▸ GIVEN DATA
▼
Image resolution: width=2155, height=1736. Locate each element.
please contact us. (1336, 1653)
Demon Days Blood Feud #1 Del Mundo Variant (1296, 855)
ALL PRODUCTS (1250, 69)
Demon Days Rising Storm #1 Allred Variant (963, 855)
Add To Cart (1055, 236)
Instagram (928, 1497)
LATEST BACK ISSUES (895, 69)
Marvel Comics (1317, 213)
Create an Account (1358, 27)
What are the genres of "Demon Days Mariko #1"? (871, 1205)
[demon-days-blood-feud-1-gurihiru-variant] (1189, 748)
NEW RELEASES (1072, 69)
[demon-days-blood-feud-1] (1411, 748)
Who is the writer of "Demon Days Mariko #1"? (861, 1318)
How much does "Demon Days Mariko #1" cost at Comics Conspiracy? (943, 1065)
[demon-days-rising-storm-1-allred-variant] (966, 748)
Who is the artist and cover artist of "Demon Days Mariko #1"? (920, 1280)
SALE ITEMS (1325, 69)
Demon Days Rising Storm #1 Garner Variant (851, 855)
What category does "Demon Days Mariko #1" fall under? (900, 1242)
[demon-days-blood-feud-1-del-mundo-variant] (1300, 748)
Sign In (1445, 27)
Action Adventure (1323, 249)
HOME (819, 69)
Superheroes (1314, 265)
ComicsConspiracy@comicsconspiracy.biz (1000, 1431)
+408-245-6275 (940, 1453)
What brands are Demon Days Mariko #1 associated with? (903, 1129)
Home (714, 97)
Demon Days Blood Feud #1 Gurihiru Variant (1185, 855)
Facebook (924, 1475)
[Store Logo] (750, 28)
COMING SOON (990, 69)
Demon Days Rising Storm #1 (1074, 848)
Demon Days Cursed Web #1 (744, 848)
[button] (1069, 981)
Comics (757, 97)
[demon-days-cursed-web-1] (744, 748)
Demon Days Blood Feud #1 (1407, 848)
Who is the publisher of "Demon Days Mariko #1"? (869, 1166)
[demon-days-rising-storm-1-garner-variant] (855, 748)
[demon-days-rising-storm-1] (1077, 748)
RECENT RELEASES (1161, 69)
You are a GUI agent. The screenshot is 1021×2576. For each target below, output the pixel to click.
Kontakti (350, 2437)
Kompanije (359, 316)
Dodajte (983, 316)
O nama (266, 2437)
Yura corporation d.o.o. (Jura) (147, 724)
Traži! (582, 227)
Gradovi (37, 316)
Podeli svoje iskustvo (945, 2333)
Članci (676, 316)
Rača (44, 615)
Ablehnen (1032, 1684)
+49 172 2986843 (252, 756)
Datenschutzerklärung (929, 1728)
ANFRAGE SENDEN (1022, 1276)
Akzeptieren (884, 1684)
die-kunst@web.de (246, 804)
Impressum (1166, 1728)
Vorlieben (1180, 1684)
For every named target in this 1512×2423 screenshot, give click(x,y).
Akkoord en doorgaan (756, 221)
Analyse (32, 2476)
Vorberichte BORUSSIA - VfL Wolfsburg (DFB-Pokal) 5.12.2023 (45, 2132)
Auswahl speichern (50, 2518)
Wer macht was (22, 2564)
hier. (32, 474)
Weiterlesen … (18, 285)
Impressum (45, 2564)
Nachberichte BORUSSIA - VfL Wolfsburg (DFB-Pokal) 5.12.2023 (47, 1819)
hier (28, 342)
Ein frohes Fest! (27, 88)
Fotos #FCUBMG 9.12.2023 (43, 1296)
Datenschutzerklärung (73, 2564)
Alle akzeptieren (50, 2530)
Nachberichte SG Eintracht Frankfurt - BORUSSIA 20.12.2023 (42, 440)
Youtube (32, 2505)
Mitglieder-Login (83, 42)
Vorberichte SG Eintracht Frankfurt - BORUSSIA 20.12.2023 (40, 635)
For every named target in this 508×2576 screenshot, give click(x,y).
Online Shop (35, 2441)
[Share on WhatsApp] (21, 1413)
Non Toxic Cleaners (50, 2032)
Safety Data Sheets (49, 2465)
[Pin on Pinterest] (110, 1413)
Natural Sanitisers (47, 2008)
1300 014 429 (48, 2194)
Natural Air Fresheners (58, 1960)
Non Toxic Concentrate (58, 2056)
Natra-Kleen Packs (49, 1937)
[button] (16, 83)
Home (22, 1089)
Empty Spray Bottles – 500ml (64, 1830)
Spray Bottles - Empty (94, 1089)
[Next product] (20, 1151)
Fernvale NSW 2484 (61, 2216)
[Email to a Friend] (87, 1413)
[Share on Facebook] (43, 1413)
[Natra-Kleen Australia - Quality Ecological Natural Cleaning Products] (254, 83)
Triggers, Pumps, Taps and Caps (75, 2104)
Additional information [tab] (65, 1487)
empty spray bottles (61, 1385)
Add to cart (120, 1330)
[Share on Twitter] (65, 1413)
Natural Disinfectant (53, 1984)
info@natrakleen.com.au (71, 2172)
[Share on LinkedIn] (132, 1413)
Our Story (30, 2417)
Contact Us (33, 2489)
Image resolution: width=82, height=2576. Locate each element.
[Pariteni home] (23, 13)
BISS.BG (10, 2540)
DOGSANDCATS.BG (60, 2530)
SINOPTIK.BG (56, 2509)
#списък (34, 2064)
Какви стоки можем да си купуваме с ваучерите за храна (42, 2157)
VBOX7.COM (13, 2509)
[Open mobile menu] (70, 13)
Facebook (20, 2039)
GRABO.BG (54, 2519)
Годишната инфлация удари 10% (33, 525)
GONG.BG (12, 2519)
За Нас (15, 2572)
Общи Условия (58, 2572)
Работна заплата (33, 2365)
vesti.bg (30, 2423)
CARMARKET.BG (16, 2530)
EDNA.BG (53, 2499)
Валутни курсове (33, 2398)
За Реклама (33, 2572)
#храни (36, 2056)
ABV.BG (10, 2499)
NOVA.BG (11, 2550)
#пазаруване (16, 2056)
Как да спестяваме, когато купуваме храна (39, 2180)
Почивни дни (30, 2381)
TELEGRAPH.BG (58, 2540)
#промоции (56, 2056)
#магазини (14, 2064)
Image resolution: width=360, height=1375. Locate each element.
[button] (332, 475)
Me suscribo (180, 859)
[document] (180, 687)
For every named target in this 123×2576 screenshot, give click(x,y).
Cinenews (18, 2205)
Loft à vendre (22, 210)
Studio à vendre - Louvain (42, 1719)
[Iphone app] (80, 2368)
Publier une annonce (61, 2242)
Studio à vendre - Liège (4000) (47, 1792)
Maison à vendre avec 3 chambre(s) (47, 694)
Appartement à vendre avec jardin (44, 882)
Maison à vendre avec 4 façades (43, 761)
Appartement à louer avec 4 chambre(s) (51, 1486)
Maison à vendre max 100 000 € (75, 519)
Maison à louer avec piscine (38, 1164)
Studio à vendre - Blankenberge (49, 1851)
▲
▸ TASK TO CARRY OUT
Word for word, restate the whole of the material above.

▸ RESULT
Image resolution: width=2155, height=1736. Locate each element.
please contact us. (1336, 1653)
Demon Days Blood Feud #1 Del Mundo Variant (1296, 855)
ALL PRODUCTS (1250, 69)
Demon Days Rising Storm #1 Allred Variant (963, 855)
Add To Cart (1055, 236)
Instagram (928, 1497)
LATEST BACK ISSUES (895, 69)
Marvel Comics (1317, 213)
Create an Account (1358, 27)
What are the genres of "Demon Days Mariko #1"? (871, 1205)
[demon-days-blood-feud-1-gurihiru-variant] (1189, 748)
NEW RELEASES (1072, 69)
[demon-days-blood-feud-1] (1411, 748)
Who is the writer of "Demon Days Mariko #1"? (861, 1318)
How much does "Demon Days Mariko #1" cost at Comics Conspiracy? (943, 1065)
[demon-days-rising-storm-1-allred-variant] (966, 748)
Who is the artist and cover artist of "Demon Days Mariko #1"? (920, 1280)
SALE ITEMS (1325, 69)
Demon Days Rising Storm #1 Garner Variant (851, 855)
What category does "Demon Days Mariko #1" fall under? (900, 1242)
[demon-days-blood-feud-1-del-mundo-variant] (1300, 748)
Sign In (1445, 27)
Action Adventure (1323, 249)
HOME (819, 69)
Superheroes (1314, 265)
ComicsConspiracy@comicsconspiracy.biz (1000, 1431)
+408-245-6275 (940, 1453)
What brands are Demon Days Mariko #1 associated with? (903, 1129)
Home (714, 97)
Demon Days Blood Feud #1 Gurihiru Variant (1185, 855)
Facebook (924, 1475)
[Store Logo] (750, 28)
COMING SOON (990, 69)
Demon Days Rising Storm #1 (1074, 848)
Demon Days Cursed Web #1 (744, 848)
[button] (1069, 981)
Comics (757, 97)
[demon-days-cursed-web-1] (744, 748)
Demon Days Blood Feud #1 (1407, 848)
Who is the publisher of "Demon Days Mariko #1"? (869, 1166)
[demon-days-rising-storm-1-garner-variant] (855, 748)
[demon-days-rising-storm-1] (1077, 748)
RECENT RELEASES (1161, 69)
You are a GUI agent. The screenshot is 1021×2576. For each target below, output the pixel to click.
Kontakti (350, 2437)
Kompanije (359, 316)
Dodajte (983, 316)
O nama (266, 2437)
Yura corporation d.o.o. (Jura) (147, 724)
Traži! (582, 227)
Gradovi (37, 316)
Podeli svoje iskustvo (945, 2333)
Članci (676, 316)
Rača (44, 615)
Ablehnen (1032, 1684)
+49 172 2986843 (252, 756)
Datenschutzerklärung (929, 1728)
ANFRAGE SENDEN (1022, 1276)
Akzeptieren (884, 1684)
die-kunst@web.de (246, 804)
Impressum (1166, 1728)
Vorlieben (1180, 1684)
For every named target in this 1512×2423 screenshot, give click(x,y).
Akkoord en doorgaan (756, 221)
Analyse (32, 2476)
Vorberichte BORUSSIA - VfL Wolfsburg (DFB-Pokal) 5.12.2023 (45, 2132)
Auswahl speichern (50, 2518)
Wer macht was (22, 2564)
hier. (32, 474)
Weiterlesen … (18, 285)
Impressum (45, 2564)
Nachberichte BORUSSIA - VfL Wolfsburg (DFB-Pokal) 5.12.2023 (47, 1819)
hier (28, 342)
Ein frohes Fest! (27, 88)
Fotos #FCUBMG 9.12.2023 (43, 1296)
Datenschutzerklärung (73, 2564)
Alle akzeptieren (50, 2530)
Nachberichte SG Eintracht Frankfurt - BORUSSIA 20.12.2023 (42, 440)
Youtube (32, 2505)
Mitglieder-Login (83, 42)
Vorberichte SG Eintracht Frankfurt - BORUSSIA 20.12.2023 (40, 635)
For every named target in this 508×2576 screenshot, give click(x,y).
Online Shop (35, 2441)
[Share on WhatsApp] (21, 1413)
Non Toxic Cleaners (50, 2032)
Safety Data Sheets (49, 2465)
[Pin on Pinterest] (110, 1413)
Natural Sanitisers (47, 2008)
1300 014 429 (48, 2194)
Natural Air Fresheners (58, 1960)
Non Toxic Concentrate (58, 2056)
Natra-Kleen Packs (49, 1937)
[button] (16, 83)
Home (22, 1089)
Empty Spray Bottles – 500ml (64, 1830)
Spray Bottles - Empty (94, 1089)
[Next product] (20, 1151)
Fernvale NSW 2484 (61, 2216)
[Email to a Friend] (87, 1413)
[Share on Facebook] (43, 1413)
[Natra-Kleen Australia - Quality Ecological Natural Cleaning Products] (254, 83)
Triggers, Pumps, Taps and Caps (75, 2104)
Additional information [tab] (65, 1487)
empty spray bottles (61, 1385)
Add to cart (120, 1330)
[Share on Twitter] (65, 1413)
Natural Disinfectant (53, 1984)
info@natrakleen.com.au (71, 2172)
[Share on LinkedIn] (132, 1413)
Our Story (30, 2417)
Contact Us (33, 2489)
Image resolution: width=82, height=2576. Locate each element.
[Pariteni home] (23, 13)
BISS.BG (10, 2540)
DOGSANDCATS.BG (60, 2530)
SINOPTIK.BG (56, 2509)
#списък (34, 2064)
Какви стоки можем да си купуваме с ваучерите за храна (42, 2157)
VBOX7.COM (13, 2509)
[Open mobile menu] (70, 13)
Facebook (20, 2039)
GRABO.BG (54, 2519)
Годишната инфлация удари 10% (33, 525)
GONG.BG (12, 2519)
За Нас (15, 2572)
Общи Условия (58, 2572)
Работна заплата (33, 2365)
vesti.bg (30, 2423)
CARMARKET.BG (16, 2530)
EDNA.BG (53, 2499)
Валутни курсове (33, 2398)
За Реклама (33, 2572)
#храни (36, 2056)
ABV.BG (10, 2499)
NOVA.BG (11, 2550)
#пазаруване (16, 2056)
Как да спестяваме, когато купуваме храна (39, 2180)
Почивни дни (30, 2381)
TELEGRAPH.BG (58, 2540)
#промоции (56, 2056)
#магазини (14, 2064)
Image resolution: width=360, height=1375. Locate each element.
[button] (332, 475)
Me suscribo (180, 859)
[document] (180, 687)
For every named target in this 123×2576 screenshot, give click(x,y).
Cinenews (18, 2205)
Loft à vendre (22, 210)
Studio à vendre - Louvain (42, 1719)
[Iphone app] (80, 2368)
Publier une annonce (61, 2242)
Studio à vendre - Liège (4000) (47, 1792)
Maison à vendre avec 3 chambre(s) (47, 694)
Appartement à vendre avec jardin (44, 882)
Maison à vendre avec 4 façades (43, 761)
Appartement à louer avec 4 chambre(s) (51, 1486)
Maison à vendre max 100 000 € (75, 519)
Maison à louer avec piscine (38, 1164)
Studio à vendre - Blankenberge (49, 1851)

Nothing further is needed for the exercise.